** Source records follows **

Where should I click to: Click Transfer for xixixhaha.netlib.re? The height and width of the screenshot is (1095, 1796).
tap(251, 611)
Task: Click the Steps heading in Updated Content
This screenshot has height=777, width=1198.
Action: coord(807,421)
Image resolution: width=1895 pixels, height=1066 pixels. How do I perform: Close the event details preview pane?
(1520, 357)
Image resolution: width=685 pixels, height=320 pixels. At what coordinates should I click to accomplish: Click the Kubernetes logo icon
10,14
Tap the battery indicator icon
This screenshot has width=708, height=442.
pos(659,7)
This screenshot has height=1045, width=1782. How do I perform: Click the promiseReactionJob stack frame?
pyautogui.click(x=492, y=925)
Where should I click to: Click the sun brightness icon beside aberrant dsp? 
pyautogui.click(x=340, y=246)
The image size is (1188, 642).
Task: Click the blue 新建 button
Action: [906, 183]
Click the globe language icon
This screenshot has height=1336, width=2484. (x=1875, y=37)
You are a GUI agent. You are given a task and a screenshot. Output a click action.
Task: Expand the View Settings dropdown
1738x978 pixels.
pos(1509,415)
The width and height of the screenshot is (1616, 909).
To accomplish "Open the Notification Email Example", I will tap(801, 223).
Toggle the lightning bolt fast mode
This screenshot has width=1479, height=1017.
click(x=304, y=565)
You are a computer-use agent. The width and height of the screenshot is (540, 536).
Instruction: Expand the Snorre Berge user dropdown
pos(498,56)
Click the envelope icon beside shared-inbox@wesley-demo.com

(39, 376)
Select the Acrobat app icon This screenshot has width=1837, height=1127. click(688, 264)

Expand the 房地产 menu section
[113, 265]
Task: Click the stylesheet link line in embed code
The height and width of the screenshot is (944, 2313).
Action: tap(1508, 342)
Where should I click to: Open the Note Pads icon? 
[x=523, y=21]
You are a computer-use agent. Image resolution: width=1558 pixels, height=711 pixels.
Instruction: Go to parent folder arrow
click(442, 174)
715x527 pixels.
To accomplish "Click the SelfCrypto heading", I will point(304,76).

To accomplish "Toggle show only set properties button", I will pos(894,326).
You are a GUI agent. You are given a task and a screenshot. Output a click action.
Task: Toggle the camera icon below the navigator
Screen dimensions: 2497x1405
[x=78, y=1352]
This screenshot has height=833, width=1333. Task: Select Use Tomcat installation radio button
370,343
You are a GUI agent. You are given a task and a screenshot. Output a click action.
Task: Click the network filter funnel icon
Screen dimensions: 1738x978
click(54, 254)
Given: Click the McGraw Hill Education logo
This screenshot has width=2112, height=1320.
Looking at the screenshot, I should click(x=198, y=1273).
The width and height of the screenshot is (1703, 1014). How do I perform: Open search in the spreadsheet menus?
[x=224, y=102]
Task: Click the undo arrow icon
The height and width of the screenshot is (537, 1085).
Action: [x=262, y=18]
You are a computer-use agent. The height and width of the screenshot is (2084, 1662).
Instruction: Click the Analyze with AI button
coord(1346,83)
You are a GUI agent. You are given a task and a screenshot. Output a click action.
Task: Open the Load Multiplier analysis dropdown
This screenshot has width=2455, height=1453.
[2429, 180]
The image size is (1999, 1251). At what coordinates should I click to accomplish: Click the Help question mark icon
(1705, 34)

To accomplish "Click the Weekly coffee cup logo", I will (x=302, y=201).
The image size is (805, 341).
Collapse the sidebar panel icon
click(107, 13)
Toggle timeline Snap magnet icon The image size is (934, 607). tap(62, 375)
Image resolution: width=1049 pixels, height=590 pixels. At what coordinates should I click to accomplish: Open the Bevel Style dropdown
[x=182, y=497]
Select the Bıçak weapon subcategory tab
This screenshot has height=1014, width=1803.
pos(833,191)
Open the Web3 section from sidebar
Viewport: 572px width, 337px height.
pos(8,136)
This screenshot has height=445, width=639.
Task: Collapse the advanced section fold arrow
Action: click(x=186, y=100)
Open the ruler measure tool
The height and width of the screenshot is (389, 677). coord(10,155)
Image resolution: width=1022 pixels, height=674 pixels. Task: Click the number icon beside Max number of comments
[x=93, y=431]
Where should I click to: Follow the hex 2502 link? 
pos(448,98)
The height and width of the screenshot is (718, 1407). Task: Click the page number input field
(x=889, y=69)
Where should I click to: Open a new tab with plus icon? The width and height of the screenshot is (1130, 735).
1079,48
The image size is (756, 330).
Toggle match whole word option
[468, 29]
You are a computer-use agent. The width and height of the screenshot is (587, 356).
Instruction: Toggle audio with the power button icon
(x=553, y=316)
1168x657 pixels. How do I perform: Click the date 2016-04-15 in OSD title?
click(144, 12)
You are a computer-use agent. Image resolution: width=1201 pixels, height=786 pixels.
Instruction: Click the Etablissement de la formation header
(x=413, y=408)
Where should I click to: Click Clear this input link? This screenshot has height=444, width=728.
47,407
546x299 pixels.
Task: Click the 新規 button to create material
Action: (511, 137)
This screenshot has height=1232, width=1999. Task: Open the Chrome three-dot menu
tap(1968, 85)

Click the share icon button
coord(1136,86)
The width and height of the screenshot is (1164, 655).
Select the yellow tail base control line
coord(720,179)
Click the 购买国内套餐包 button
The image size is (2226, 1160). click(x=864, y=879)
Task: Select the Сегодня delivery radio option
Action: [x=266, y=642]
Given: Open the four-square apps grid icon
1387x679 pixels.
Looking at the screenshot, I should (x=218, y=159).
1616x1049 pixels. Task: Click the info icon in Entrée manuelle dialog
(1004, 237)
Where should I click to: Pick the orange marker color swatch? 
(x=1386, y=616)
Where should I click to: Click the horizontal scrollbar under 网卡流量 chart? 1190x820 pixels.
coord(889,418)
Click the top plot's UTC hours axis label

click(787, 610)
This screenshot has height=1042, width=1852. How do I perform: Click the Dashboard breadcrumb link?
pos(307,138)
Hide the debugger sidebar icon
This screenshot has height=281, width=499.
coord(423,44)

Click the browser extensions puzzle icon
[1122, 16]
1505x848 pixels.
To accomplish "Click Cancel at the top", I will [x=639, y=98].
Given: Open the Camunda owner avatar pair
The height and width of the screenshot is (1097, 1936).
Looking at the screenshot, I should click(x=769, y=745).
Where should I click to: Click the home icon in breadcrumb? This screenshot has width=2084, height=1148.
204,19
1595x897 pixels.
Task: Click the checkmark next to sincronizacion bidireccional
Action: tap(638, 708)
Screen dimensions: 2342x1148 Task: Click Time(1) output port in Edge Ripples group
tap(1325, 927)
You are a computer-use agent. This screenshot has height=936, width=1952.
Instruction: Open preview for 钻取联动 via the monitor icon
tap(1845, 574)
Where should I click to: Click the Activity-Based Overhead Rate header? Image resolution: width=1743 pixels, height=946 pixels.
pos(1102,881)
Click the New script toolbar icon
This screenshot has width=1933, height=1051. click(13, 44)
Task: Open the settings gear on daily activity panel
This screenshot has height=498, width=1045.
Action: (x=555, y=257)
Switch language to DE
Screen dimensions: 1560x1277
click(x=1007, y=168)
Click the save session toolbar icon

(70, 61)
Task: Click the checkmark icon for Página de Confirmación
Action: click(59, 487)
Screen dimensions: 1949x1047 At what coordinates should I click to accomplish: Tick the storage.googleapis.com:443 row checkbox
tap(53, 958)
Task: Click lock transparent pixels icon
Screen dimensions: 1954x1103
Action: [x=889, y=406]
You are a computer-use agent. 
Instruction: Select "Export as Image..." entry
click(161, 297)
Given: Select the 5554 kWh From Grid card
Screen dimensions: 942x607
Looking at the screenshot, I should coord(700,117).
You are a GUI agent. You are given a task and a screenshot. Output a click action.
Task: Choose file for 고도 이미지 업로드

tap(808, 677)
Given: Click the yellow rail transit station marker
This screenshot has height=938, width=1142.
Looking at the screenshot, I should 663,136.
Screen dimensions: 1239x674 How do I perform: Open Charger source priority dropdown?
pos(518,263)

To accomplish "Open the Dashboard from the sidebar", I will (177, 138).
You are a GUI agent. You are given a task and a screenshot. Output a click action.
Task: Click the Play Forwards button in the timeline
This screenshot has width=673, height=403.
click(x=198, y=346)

** End of Source records **

Using the data above, reproduce exactly the lines from the line that contains "Where should I click to: Click the home" through the line that contains "Given: Select the 5554 kWh From Grid card", including both.

- **Task output**
Where should I click to: Click the home icon in breadcrumb? This screenshot has width=2084, height=1148.
204,19
1595x897 pixels.
Task: Click the checkmark next to sincronizacion bidireccional
Action: tap(638, 708)
Screen dimensions: 2342x1148 Task: Click Time(1) output port in Edge Ripples group
tap(1325, 927)
You are a computer-use agent. This screenshot has height=936, width=1952.
Instruction: Open preview for 钻取联动 via the monitor icon
tap(1845, 574)
Where should I click to: Click the Activity-Based Overhead Rate header? Image resolution: width=1743 pixels, height=946 pixels.
pos(1102,881)
Click the New script toolbar icon
This screenshot has width=1933, height=1051. click(13, 44)
Task: Open the settings gear on daily activity panel
This screenshot has height=498, width=1045.
Action: (x=555, y=257)
Switch language to DE
Screen dimensions: 1560x1277
click(x=1007, y=168)
Click the save session toolbar icon

(70, 61)
Task: Click the checkmark icon for Página de Confirmación
Action: click(59, 487)
Screen dimensions: 1949x1047 At what coordinates should I click to accomplish: Tick the storage.googleapis.com:443 row checkbox
tap(53, 958)
Task: Click lock transparent pixels icon
Screen dimensions: 1954x1103
Action: [x=889, y=406]
You are a computer-use agent. 
Instruction: Select "Export as Image..." entry
click(161, 297)
Given: Select the 5554 kWh From Grid card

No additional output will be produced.